Sistemin bizi hapsetmek istediği altkültür alanlarında kalmak yerine kendi öz örgütlenmelerimizi yaratmamız, birbirimizle didişmeyi, birbirimizi suçlamayı bırakıp dayanışma kültürü içinde hareket edebilmemiz gerekir. Yaşadığımız kriz birbirimizin hak taleplerini anlayıp tam da bu dayanışma kültürünü inşa edecek asgari müşterekleri belirleyememekle ilgili. Bunun için çeşitliliğimizi koruyarak aynılaşmadan farklı hak taleplerimizi anlayacağımız rasyonel tartışma zeminleri kurmamız hayati önem kazanıyor.

 

 

[1]Başka bir yazının konusu olmakla birlikte dünyada gelişen erkeklik hareketlerinin, erkeklik çalışmalarının iki eksende ilerlediği söylenebilir. Biri feminizmle ilişki içinde cinsiyetçi olmayan, ataerkil sistemin erkekler üzerinde kurduğu baskıyı tartışan çalışmalar. Diğeri ise ataerkil kültürle sıkı bir ilişki içinde ilerliyor ve erkek mağduriyetlerin nedenini kadın haklarında elde edilen kazanımlarda görüyor. Kadın sorunlarının görünür ve tartışılır olmasının erkek haklarını gölgede bıraktığını söylüyor. Bu her coğrafyada farklı şekillerde zemin buluyor. İkinci eğilim kadın düşmanlığı, homofobi üzerinden ilerlerken ataerkinin restore edilmesini savunuyor ve siyasi iktidarlar üzerinde bu yönde baskı kuruyor.
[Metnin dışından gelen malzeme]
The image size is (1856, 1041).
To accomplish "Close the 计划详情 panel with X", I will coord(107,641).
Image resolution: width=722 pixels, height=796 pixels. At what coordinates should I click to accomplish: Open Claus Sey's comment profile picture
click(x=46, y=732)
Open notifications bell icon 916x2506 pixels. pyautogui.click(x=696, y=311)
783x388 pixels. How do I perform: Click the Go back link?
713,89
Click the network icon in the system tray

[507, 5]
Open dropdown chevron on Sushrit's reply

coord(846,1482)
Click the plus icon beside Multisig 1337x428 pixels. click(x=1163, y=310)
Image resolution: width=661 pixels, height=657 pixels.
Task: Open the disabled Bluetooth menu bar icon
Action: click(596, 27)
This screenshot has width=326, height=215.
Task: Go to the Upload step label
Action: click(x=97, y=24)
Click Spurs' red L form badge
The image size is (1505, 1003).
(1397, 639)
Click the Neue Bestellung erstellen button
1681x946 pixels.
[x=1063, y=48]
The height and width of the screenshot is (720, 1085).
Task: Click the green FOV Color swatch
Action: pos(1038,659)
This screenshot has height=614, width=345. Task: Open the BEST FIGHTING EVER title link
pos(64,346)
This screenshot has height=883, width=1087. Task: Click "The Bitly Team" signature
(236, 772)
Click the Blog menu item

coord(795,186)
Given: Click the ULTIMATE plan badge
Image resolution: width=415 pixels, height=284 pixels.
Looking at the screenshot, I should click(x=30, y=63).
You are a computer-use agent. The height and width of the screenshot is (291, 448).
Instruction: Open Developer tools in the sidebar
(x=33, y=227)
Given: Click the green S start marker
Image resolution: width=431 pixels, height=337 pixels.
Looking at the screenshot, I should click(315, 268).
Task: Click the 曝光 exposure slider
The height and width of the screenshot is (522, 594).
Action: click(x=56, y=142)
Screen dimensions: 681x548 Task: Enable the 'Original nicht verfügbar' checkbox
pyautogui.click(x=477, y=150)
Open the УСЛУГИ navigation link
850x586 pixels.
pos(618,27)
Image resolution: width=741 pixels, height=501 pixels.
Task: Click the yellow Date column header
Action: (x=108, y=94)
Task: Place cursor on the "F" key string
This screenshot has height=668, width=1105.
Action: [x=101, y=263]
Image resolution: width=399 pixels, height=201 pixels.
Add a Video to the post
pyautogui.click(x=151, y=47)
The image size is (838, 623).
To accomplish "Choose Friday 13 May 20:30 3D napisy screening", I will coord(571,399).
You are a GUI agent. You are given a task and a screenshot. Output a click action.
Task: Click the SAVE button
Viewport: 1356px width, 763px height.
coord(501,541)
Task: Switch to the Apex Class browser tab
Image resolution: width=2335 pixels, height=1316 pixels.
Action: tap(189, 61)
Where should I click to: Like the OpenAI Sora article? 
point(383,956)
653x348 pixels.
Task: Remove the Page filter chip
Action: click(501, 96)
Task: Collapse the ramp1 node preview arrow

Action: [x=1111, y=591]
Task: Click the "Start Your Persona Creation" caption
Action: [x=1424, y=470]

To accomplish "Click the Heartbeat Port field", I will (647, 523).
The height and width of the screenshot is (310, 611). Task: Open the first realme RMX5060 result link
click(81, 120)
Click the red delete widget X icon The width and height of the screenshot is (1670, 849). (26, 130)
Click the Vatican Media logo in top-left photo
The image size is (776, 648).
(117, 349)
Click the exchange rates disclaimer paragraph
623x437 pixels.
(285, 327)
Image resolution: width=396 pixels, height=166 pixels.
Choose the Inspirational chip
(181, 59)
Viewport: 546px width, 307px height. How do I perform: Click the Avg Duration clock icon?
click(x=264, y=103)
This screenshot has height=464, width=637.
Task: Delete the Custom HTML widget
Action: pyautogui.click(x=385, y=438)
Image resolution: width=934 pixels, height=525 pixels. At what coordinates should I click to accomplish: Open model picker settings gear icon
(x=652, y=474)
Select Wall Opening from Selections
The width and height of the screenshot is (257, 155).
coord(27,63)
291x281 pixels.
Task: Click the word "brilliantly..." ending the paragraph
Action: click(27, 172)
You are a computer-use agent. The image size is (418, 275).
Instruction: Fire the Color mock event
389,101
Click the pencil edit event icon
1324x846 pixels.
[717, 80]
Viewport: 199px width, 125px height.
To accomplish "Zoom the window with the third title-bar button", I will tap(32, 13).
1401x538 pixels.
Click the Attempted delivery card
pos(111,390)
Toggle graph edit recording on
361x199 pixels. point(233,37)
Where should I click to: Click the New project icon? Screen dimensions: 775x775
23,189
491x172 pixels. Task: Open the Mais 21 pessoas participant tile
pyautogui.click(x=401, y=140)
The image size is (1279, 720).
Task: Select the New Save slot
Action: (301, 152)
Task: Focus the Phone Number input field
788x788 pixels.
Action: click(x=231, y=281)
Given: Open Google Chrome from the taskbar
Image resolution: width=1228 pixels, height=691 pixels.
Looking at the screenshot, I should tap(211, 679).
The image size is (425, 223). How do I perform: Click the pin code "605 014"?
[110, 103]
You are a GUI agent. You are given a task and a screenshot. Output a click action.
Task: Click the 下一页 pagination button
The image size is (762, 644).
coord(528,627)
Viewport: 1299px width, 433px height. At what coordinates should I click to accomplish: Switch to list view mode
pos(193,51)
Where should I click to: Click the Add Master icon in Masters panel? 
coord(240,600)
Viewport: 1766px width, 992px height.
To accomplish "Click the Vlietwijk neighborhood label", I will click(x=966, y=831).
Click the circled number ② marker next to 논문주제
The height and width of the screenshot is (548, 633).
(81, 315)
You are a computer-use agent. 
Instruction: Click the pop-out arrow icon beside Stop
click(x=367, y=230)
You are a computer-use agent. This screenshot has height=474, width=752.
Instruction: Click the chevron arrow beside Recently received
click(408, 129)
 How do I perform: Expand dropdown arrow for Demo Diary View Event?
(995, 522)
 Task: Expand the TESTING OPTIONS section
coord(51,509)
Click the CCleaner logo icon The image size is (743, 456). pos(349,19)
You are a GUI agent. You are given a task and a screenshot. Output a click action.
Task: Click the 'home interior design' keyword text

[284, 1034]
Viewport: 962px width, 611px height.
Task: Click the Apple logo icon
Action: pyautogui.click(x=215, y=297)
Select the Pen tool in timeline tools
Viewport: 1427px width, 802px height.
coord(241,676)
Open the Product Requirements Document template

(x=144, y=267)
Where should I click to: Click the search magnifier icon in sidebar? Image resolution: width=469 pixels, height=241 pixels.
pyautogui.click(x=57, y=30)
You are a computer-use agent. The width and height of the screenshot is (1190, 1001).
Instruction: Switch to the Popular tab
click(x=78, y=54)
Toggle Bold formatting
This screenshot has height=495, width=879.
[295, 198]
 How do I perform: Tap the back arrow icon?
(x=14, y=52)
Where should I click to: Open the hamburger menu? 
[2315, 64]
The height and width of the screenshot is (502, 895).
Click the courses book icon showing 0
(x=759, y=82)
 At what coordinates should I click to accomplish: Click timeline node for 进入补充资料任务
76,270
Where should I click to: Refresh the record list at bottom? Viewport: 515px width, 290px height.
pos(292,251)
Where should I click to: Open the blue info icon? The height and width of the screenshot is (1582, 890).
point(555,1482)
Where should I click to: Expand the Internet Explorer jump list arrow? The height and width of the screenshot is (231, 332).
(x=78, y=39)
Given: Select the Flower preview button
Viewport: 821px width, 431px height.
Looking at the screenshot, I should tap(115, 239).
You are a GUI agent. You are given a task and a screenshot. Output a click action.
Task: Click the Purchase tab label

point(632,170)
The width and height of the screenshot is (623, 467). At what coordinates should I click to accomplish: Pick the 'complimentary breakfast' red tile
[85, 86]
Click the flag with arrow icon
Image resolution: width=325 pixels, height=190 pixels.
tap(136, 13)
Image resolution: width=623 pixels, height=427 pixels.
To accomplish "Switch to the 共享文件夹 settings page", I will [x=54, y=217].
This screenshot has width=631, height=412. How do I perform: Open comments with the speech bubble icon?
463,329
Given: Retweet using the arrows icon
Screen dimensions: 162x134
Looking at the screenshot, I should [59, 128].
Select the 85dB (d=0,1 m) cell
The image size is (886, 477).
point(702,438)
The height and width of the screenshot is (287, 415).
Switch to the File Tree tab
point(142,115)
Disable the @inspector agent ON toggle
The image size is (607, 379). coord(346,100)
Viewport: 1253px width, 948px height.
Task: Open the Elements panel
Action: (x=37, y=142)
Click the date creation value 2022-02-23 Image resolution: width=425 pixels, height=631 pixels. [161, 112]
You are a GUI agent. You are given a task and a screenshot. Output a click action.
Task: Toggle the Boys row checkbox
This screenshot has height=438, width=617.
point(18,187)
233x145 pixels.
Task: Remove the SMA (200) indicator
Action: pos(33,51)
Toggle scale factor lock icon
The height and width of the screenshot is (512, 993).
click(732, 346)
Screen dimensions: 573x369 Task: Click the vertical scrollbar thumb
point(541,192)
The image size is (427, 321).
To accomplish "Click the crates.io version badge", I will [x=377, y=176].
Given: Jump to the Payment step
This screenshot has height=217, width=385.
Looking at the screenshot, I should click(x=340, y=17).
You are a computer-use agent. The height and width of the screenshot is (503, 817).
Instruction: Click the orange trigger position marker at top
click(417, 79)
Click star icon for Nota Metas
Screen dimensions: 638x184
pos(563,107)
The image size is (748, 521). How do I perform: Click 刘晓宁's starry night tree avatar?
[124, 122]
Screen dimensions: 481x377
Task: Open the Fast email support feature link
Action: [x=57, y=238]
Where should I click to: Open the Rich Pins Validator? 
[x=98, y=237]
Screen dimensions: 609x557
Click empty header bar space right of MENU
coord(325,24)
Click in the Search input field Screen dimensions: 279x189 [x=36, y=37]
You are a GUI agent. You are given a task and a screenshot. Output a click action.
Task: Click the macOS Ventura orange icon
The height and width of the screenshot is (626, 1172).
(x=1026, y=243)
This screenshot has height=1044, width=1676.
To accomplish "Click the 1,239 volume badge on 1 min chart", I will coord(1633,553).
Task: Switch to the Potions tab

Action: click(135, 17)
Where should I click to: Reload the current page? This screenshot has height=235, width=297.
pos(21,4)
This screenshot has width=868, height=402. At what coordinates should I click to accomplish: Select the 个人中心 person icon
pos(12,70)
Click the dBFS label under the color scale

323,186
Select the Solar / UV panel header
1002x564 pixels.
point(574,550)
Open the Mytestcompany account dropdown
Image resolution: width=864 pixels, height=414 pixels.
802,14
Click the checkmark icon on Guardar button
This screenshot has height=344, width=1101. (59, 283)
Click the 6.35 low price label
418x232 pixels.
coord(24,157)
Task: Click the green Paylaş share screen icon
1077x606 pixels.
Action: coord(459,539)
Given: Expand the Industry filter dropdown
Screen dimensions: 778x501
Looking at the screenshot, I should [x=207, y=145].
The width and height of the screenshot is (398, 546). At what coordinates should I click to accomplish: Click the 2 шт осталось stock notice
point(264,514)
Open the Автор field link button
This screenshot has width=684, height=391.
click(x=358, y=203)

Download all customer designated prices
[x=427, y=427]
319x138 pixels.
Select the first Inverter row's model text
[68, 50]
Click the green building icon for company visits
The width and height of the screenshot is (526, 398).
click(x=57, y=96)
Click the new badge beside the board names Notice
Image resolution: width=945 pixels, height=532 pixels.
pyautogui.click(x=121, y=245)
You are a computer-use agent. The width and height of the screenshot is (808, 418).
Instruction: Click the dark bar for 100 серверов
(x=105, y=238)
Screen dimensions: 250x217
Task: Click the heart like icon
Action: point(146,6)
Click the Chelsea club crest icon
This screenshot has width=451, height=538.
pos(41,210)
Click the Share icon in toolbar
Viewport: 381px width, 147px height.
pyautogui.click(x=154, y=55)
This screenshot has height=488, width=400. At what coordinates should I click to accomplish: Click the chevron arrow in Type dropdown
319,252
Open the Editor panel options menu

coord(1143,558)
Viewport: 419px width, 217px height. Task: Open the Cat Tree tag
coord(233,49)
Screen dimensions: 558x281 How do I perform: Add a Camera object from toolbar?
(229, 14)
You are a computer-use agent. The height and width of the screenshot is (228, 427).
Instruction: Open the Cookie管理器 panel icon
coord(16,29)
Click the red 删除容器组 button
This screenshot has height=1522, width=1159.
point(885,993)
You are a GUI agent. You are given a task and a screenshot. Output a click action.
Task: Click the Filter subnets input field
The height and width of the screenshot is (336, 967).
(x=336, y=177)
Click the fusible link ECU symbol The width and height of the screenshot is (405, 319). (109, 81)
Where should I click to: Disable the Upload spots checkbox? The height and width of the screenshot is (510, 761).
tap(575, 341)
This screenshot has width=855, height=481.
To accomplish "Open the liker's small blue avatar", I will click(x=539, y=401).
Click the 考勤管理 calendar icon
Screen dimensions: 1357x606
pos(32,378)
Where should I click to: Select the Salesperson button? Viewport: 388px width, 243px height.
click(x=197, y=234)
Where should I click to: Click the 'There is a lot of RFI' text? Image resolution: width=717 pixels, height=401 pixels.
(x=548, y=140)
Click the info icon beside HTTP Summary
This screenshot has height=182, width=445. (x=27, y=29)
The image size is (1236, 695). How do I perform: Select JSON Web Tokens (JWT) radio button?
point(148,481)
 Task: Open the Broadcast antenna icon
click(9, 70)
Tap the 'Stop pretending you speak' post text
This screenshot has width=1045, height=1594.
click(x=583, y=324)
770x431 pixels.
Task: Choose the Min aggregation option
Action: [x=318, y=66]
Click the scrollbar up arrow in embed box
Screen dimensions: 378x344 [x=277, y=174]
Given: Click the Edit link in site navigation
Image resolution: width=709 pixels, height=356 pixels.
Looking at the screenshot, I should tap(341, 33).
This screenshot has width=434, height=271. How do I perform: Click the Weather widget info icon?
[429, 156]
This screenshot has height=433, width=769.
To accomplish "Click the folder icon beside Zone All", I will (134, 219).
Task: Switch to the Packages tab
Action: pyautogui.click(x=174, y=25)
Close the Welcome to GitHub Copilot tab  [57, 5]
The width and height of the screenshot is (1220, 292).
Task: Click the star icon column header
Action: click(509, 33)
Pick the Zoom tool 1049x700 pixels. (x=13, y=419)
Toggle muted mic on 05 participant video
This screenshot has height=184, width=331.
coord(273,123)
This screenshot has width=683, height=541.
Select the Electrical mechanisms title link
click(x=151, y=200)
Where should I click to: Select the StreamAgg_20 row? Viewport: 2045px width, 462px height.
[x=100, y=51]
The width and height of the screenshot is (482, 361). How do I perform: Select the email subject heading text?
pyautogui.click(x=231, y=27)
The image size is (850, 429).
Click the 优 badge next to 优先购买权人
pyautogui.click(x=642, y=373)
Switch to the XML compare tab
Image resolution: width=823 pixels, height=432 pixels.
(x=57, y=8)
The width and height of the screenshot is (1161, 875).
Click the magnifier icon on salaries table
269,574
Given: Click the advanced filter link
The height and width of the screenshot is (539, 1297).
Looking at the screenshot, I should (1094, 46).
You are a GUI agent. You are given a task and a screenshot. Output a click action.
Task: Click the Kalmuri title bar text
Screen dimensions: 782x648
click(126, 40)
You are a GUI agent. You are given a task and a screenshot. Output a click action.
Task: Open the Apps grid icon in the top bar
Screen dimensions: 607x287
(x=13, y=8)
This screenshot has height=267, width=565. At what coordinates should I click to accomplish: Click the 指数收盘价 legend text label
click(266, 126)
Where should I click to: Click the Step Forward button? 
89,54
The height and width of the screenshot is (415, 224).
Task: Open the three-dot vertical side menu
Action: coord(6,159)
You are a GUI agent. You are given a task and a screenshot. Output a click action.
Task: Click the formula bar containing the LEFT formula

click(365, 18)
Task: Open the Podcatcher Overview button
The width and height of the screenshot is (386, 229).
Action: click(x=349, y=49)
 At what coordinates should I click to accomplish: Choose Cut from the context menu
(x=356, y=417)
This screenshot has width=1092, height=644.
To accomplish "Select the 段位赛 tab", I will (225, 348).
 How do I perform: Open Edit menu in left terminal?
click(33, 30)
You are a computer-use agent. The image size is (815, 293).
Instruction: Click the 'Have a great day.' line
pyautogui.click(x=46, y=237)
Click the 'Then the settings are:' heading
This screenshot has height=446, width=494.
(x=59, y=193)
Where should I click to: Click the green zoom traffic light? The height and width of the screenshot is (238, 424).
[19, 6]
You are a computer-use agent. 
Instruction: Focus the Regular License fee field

[2]  Bu yazıda tartışmaya çalıştığım konu kadınlara açık kamusal alanlar yaratmaya yönelik çabanın değersiz görülüp buna karşı çıkılmasıyla ilgili. Tabi ki kadınlara açık örgütlenmelerde de diğer yapılarda olduğu gibi pek çok siyasi, kültürel, kişisel, etik tartışma, çatışma, kavgalar yaşanıyor. Bazı sorunlar çözülürken bazıları ayrışmalara neden oluyor. Kimi meseleler kadınların, kadın hareketinden soğuyup uzaklaşmasına da neden oluyor. Bu, örgütlenmelerin kendi iç hukuklarını, özyönetimlerini oluşturmakta zorlanmasıyla ilgili bir mesele. Kadınlara açık ortamlara karşı çıkılmasının gerekçesi olarak gösterilemez.